TEXT TO READ:
-- -- --

Every day I get emails from various companies from industries trying to sell their products.  At BHIS we’ve grown accustomed to non-traditional marketing, focusing on client and community relationships over mass-emails.  But we’re not dogging– we don’t run our business like others — our atypical strategies aren’t for everyone and they don’t come without its own type of painful stories and problems.  

Traditional marketing is still important and when we see our competitors (friends, actually) making a potential pricey misstep, we want to help.  

At BHIS, we have a mantra: “Proudly Sucking at Capitalism.”  

Sometimes doing the RIGHT thing isn’t profitable, at all.  

This blog is probably one of those cases. It certainly didn’t take five minutes to write this blog, editors were assigned, peer-reviewers recommended modifications,  someone fixed my tYpos, someone uploaded and published it, and someone else may have notified you.  Helping our competitors’ (friends’) marketing endeavors probably isn’t in the best interest of the BHIS’ bottom line, but it is in our other interests:  We seriously do want to make it (the world) better, and if helping you get your valid idea out there helps… well… good.

-- -- --

DATA BLOCK:

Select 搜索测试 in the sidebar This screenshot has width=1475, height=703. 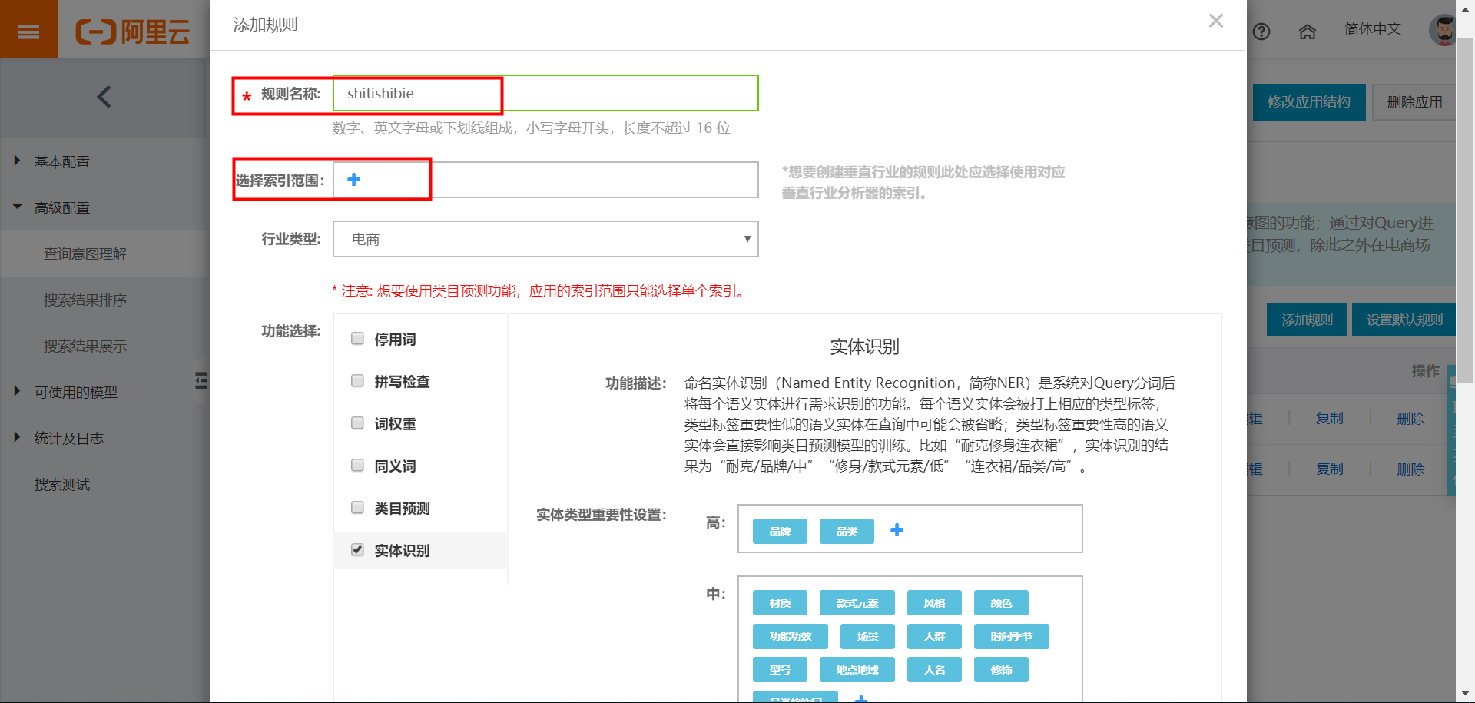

-- -- --

TASK SET:
1 - Decide whether each statement agrees with the BHIS marketing passage. Answer yes or no and quote the words of the passage that decide it.
(a) BHIS puts client and community relationships ahead of mass-emails.
(b) Writing the blog took only five minutes.
(c) BHIS considers traditional marketing no longer important.
2 - Write the next part of the BHIS marketing passage, picking up after its final sentence.

IN RESPONSE:
1 -
(a) Yes: "focusing on client and community relationships over mass-emails"
(b) No: "It certainly didn’t take five minutes to write this blog"
(c) No: "Traditional marketing is still important"

2 -
Franky, I’m saddened that I’ve grown fatigued by the number of emails for X product or Y service that we “Tag” as being “suspicious” not on merit of the product or service, but merely on the fact the marketing campaign sent emails that were considered unauthorized.  The result can be costly.  Our visibility in the lack of authorization is not why we built the email-tagging system, it’s just a by-product.  In fact, if we didn’t have that tagging system, I wouldn’t even know I received the email because it would have hit the spam black hole never to be seen except when hunting for an unrelated missing email.

Make your ideas heard.  Make the world a better place.  

Go forth and do good things.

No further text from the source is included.